Attorneys General from all across the country have been under intense pressure by the Obama Administration to accept the terms of the Very Bad Bank Bailout by tomorrow, February 6, 2012.
Word on the street is that there was a conference call scheduled this weekend between all of them to hammer out the details, twist arms, make promises, blackmail and extort.
It is also confirmed that the Obama Administration’s key man i the deal Shawn Donovan, aka Napolean Dynamite had a conference call with activist groups where he explained that the money to pay for the bank bailout bill would come not from the banks but from the investors in the mortgages, which means the 401ks, retirement and investment accounts of little folks like me and you.
HUH? Come again?
Wait just a cotton pickin’ minute here. How can ReTHUGliCON attorney generals like Florida’s Pam Bondi be screaming at other attorney generals like California’s Kamela Harris a Democrat to take a deal that amounts to nothing more than a federal taking of private property with no compensation?
Huh? Come again?
I checked my “Being a Republican For Dummies” book and being opposed to things like that were covered in the first chapter. Well, go ahead and read along here folks, cause this is really, really ugly….
In case you had any doubts about what the mortgage settlement was really about and why banks that were so keenly opposed to it are now willing to go ahead, the news of the last two days should settle any doubts.
As we had indicated earlier, one of the many leaks about the settlement showed that there had been a major shift its parameters. Of the $25 billion that has been bandied about as a settlement total for the biggest banks, comparatively little (less than $5 billion) is in cash. The rest comes in the form of credits for principal modifications of mortgages.
Originally, that was originally to come only from mortgages held by banks, meaning they would bear the costs. The fact that this meant that whether a homeowner might benefit would be random (were you one of the lucky ones whose mortgage had not been securitized?) was apparently used as an excuse to morph the deal into a huge win for them: allowing the banks to get credit for modifying mortgages that they don’t own.
The first rule of finance (well, maybe second, ” fees are not negotiable” might be number one) is always use other people’s money before your own. So giving the banks permission to modify loans they don’t own guarantees that that is where the overwhelming majority of mortgage modifications will take place, ex those the banks would have done anyhow on their own loans. And the design of the program, that securitized loans will be given only half the credit towards the total, versus 100% for loans the banks own, merely assures that even more damage will be done to investors to pay for the servicers’ misdeeds.

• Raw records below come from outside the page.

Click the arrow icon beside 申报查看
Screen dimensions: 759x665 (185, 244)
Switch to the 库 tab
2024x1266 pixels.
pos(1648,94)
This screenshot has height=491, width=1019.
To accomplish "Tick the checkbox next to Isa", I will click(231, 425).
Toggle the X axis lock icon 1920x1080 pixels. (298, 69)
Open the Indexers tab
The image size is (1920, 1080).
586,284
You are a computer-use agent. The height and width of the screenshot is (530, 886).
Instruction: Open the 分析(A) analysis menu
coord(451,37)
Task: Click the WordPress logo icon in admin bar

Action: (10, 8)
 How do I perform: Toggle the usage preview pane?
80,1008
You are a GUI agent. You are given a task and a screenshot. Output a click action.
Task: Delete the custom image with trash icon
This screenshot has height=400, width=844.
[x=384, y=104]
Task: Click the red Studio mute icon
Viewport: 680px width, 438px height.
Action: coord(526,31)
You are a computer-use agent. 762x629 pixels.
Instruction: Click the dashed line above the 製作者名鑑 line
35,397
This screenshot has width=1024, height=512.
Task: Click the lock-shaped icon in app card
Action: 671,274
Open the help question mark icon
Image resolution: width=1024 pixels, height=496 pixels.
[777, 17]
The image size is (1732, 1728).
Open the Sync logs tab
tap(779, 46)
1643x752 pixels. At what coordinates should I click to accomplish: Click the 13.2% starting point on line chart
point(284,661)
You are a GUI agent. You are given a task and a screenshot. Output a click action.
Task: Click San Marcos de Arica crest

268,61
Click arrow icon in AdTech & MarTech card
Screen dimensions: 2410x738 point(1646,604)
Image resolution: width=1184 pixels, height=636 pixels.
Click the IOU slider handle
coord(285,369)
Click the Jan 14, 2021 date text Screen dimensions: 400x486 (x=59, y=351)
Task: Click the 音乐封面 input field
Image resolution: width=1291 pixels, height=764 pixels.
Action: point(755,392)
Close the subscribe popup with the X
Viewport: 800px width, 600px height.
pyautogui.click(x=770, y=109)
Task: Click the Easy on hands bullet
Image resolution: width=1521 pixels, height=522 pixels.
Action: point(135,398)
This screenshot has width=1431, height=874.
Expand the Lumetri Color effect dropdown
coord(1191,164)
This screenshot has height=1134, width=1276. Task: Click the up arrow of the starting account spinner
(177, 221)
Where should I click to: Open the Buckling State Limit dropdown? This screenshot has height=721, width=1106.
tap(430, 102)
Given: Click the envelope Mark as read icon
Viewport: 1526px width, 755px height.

Let me stress: this is a huge bailout for the banks. The settlement amounts to a transfer from retirement accounts (pension funds, 401 (k)s) and insurers to the banks. And without this subsidy, the biggest banks would be in serious trouble
Why? As leading mortgage analyst Laurie Goodman pointed out in a late 2010 presentation, just over half of the private label (non Fannie/Freddie) securitizations have second liens behind them (overwhelmingly home equity lines of credit). Moreover, homes with first liens only have far lower delinquency rates than homes with both first and second liens. Separately, various studies have found that defaults are also correlated with how far underwater a borrower is. If a borrower is too far in negative equity territory, it makes less sense for them to struggle to stay current, no matter how much they love their home.